Flying a model helicopter looks like a ton of fun, but it takes a great deal of skill to do it successfully. (Success means keeping the helicopter in the air and not crashing continually.) The best thing you can do to prepare for flying is to get an expert as a mentor. Go to your nearest hobby shop, chat with the staff and ask for names of advanced helicopter fliers. They’re usually glad to share their knowledge and start you off.
Even if you're a beginner, don't buy the cheapest model helicopter you can find. Bottom-of-the-line ones often won't hold together well, and it can be hard to find replacement parts for them.
Ask at your local hobby shop for a helicopter that's at least hobby grade--that means it has four channels (throttle for up and down movement; yaw for flat turns; one cyclic for right and left movement and the other cyclic for forward and back movement). More advanced helicopters come with more channels, but beginners often start with four.
Take your time to master each step. For example, become proficient at hovering before you move the helicopter forward and back or try to make turns. Restraining yourself won't be easy, but it will save you money and frustration. (The money will go for replacement parts.)
Carefully read the manufacturer's instructions--especially the safety rules. Turn your radio on first, and then plug in the battery. Wait at least 10 seconds.
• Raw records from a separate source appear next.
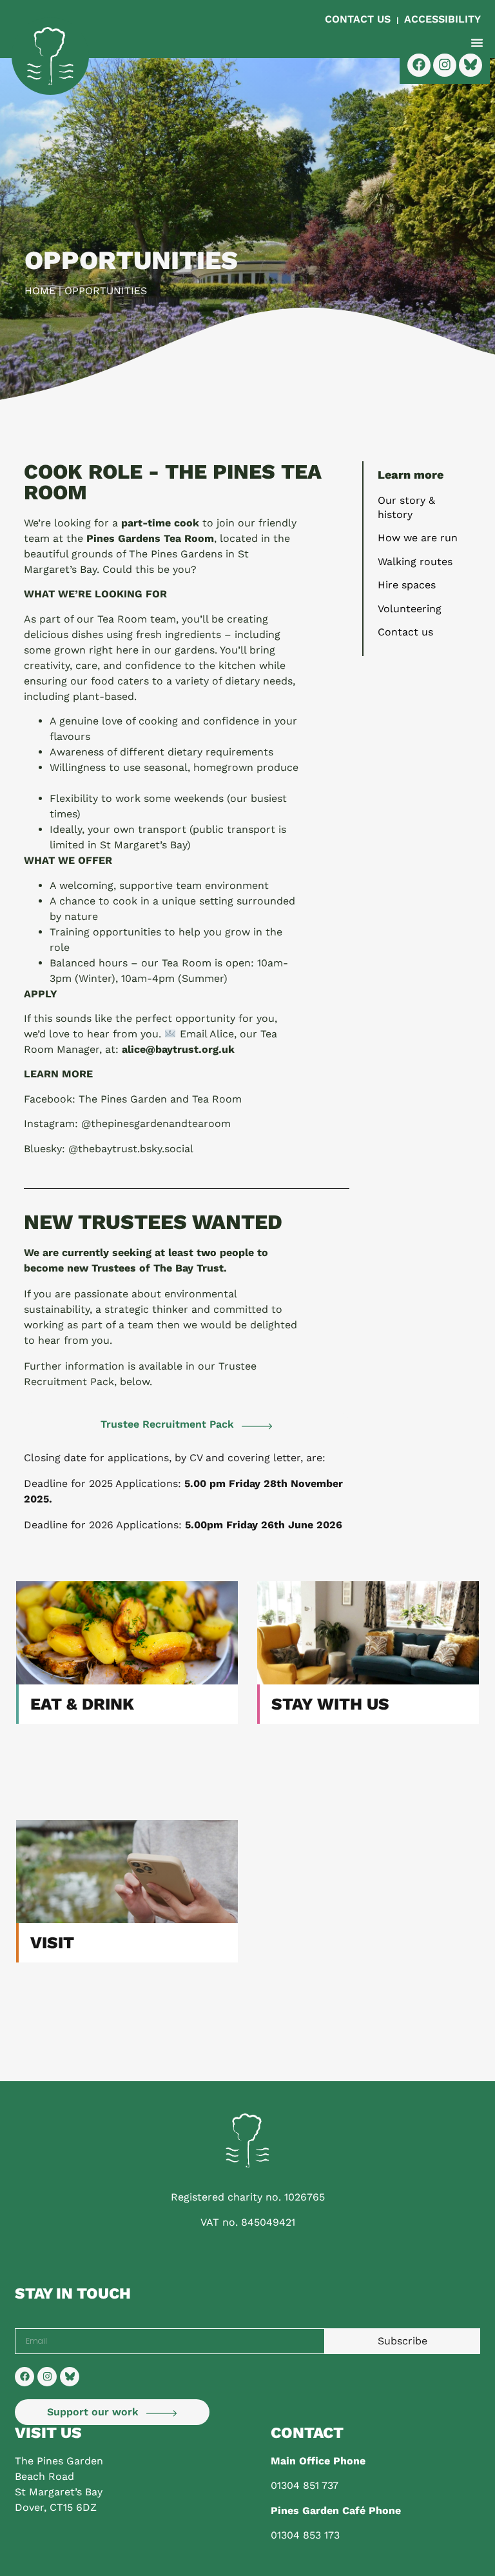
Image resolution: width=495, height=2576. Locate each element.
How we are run (418, 538)
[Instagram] (47, 2376)
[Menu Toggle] (477, 42)
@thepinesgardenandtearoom (156, 1123)
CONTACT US (359, 19)
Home (39, 291)
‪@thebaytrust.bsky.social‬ (130, 1149)
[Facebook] (24, 2376)
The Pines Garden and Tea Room (160, 1099)
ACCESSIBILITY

Use the throttle to raise the helicopter about 3 feet off the ground. You want to hover at that height because if the helicopter is much lower, you'll get "ground effect"--instability due to turbulence close to the ground. Practice throttle control until you feel confident.
When you're ready, use the cyclic and yaw channels to move and turn the helicopter. Fly it with the tail toward you; that way, it will turn logically in the direction you want. When you're more advanced, you can try other things, but tail toward you makes it easy to start.